WORK INSTRUCTION: Copy each line of the data that has "Navigate" in it.

RECORDS FOR THE EXERCISE below:

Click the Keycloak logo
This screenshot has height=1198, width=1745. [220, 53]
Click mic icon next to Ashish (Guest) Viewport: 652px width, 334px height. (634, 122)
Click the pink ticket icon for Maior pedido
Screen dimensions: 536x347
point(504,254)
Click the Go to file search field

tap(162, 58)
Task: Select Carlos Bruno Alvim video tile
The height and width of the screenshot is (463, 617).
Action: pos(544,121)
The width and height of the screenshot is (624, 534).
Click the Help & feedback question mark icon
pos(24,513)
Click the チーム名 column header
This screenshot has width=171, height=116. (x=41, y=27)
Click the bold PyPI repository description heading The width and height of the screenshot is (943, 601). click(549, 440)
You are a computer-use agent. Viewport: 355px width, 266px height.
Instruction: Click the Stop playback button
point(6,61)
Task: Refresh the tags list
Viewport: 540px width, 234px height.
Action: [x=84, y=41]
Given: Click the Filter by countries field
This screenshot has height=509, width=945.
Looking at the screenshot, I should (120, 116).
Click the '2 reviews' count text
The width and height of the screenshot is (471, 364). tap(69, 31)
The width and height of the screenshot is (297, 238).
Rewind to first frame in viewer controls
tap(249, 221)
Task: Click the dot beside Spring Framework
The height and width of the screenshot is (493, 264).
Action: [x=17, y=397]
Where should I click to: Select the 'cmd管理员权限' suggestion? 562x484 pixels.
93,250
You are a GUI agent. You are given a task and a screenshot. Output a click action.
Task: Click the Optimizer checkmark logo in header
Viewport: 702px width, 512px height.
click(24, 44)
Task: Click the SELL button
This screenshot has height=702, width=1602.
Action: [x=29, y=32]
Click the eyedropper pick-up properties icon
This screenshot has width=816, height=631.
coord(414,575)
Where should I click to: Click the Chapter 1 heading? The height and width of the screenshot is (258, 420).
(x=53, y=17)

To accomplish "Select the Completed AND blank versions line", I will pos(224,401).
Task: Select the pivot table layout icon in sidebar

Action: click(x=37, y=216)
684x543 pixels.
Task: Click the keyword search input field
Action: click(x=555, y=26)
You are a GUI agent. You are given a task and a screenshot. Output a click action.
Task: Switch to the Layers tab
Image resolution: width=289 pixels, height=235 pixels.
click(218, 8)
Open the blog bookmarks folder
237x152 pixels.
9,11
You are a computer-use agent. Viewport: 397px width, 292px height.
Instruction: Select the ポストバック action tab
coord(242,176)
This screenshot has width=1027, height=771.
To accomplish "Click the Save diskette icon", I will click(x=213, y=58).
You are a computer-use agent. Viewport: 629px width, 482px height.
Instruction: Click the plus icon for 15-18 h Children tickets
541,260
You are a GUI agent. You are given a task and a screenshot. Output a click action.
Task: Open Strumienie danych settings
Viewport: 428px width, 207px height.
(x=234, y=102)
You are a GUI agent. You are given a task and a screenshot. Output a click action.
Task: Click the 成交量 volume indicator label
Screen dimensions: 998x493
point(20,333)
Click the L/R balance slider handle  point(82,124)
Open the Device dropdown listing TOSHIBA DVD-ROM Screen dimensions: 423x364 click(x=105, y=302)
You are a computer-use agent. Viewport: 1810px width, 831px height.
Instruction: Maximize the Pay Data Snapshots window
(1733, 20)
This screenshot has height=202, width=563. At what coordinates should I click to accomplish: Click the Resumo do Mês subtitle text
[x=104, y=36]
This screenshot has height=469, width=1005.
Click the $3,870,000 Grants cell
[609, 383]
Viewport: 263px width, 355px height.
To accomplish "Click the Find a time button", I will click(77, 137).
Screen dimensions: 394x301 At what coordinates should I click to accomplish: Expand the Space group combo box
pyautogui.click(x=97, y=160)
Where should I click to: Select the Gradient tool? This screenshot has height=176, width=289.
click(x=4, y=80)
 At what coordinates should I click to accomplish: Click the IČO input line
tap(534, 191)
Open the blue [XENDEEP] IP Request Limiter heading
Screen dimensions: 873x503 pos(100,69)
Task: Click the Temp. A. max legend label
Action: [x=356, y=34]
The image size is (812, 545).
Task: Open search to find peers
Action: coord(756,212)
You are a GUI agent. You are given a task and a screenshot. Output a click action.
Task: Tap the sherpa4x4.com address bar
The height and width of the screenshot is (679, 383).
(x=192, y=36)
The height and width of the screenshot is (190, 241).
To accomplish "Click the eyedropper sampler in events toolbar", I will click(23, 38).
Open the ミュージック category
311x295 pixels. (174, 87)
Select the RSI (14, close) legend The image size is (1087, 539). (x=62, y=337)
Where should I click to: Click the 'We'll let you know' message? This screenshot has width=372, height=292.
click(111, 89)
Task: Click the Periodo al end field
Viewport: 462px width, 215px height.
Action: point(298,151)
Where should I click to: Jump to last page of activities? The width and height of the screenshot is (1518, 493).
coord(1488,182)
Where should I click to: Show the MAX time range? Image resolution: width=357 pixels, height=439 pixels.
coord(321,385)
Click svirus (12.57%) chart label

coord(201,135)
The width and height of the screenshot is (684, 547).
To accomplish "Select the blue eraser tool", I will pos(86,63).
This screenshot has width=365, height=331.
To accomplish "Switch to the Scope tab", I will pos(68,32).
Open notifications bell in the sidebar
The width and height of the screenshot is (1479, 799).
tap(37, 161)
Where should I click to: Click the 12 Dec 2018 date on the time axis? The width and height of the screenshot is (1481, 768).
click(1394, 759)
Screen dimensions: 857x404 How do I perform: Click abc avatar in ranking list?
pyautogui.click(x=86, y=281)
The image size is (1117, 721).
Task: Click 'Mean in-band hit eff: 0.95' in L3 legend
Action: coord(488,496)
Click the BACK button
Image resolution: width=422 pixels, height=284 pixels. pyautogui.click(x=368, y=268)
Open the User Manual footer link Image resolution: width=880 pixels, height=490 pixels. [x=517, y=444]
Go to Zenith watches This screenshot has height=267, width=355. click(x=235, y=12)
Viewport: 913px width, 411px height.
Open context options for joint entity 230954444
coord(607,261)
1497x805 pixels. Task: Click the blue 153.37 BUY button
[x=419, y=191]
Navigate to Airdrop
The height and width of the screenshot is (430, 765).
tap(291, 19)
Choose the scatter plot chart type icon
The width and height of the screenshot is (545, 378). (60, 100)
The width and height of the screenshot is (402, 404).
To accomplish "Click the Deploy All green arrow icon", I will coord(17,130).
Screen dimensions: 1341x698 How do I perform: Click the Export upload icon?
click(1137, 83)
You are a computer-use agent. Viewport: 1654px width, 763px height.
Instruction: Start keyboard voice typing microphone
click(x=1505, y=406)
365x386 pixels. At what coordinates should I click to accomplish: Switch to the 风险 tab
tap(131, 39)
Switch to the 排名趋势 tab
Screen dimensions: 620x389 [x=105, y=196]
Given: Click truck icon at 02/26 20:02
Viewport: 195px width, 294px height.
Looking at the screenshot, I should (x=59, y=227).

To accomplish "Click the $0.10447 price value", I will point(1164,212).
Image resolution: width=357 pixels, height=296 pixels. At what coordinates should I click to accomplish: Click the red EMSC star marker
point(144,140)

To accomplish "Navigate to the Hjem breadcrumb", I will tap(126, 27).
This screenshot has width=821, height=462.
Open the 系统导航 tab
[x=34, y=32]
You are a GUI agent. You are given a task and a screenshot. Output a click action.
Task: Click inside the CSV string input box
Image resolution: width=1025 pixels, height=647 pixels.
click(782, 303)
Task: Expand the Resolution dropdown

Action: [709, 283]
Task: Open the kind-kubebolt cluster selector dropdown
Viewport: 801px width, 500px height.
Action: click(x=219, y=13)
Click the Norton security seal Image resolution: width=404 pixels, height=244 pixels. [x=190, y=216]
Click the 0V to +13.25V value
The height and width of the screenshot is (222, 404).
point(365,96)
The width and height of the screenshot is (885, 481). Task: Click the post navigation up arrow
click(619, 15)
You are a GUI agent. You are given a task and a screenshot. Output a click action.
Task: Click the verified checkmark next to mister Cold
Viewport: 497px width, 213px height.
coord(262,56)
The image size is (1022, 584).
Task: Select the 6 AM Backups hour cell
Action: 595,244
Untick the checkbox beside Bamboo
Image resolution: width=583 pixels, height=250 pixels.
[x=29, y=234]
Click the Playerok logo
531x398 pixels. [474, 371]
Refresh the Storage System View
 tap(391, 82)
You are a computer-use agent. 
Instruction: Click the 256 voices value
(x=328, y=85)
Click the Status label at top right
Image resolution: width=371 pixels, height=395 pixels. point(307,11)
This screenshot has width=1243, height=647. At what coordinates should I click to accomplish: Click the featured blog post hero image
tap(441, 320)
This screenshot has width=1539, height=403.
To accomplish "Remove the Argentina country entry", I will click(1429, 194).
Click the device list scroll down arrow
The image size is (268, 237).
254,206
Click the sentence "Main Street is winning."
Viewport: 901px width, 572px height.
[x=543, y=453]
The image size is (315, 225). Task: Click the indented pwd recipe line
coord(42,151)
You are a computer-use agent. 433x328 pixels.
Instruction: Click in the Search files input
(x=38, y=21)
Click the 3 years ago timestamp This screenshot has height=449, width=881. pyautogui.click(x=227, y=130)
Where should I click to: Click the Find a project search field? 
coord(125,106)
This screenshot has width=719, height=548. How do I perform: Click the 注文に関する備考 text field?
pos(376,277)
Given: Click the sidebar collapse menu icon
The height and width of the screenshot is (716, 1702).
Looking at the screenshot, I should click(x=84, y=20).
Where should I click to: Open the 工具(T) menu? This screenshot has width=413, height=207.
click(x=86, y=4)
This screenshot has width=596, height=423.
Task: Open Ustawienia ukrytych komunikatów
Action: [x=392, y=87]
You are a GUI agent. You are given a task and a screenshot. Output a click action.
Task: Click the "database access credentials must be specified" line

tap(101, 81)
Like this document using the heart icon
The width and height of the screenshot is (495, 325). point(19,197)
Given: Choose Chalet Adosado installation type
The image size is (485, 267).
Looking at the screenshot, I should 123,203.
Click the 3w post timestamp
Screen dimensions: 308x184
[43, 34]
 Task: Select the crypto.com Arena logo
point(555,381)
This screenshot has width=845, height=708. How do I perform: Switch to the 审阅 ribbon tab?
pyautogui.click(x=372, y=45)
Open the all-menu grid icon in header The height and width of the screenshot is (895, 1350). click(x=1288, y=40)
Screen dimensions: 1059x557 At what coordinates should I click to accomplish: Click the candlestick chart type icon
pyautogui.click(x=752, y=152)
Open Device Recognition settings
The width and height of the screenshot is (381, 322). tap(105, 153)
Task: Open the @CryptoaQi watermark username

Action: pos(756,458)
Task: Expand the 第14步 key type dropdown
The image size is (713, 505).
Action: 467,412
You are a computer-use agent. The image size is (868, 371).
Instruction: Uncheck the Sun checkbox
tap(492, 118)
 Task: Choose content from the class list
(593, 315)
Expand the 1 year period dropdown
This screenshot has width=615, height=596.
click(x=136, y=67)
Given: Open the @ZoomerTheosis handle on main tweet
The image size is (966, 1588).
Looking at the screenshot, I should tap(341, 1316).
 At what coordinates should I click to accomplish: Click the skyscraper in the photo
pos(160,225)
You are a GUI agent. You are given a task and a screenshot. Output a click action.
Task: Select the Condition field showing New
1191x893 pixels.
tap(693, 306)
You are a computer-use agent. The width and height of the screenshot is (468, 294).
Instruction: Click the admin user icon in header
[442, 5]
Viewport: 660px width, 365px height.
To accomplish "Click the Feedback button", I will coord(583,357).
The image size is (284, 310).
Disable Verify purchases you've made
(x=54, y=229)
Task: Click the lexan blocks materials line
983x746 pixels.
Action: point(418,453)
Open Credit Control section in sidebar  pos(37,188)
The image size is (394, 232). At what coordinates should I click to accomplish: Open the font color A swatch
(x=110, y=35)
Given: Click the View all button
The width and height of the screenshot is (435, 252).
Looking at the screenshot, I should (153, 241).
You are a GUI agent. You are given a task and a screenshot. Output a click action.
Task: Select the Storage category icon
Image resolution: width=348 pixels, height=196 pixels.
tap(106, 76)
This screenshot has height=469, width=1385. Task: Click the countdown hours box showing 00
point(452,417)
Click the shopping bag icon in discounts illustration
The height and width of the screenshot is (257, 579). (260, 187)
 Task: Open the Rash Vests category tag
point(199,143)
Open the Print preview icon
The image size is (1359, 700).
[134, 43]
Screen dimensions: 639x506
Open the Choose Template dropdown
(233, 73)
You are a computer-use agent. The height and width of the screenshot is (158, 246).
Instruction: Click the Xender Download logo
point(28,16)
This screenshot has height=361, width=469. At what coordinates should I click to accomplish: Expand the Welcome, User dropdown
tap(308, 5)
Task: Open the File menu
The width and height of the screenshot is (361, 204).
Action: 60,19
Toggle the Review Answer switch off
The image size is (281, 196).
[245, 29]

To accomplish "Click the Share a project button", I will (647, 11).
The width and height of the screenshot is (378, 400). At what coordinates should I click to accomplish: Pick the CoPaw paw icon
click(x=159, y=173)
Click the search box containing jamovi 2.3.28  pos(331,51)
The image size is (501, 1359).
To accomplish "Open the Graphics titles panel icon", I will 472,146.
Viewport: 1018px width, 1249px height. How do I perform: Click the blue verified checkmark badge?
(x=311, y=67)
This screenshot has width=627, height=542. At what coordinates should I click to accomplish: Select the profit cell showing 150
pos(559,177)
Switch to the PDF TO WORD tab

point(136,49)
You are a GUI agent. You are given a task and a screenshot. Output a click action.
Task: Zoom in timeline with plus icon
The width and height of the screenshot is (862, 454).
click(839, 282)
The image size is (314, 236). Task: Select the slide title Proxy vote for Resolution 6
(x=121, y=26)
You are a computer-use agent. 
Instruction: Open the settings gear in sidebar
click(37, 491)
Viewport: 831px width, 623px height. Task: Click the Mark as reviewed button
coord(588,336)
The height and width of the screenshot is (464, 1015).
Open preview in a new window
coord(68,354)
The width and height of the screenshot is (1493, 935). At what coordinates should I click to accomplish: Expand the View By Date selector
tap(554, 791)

End of RECORDS FOR THE EXERCISE.

YOUR RESPONSE:
Navigate to Airdrop
To accomplish "Navigate to the Hjem breadcrumb", I will tap(126, 27).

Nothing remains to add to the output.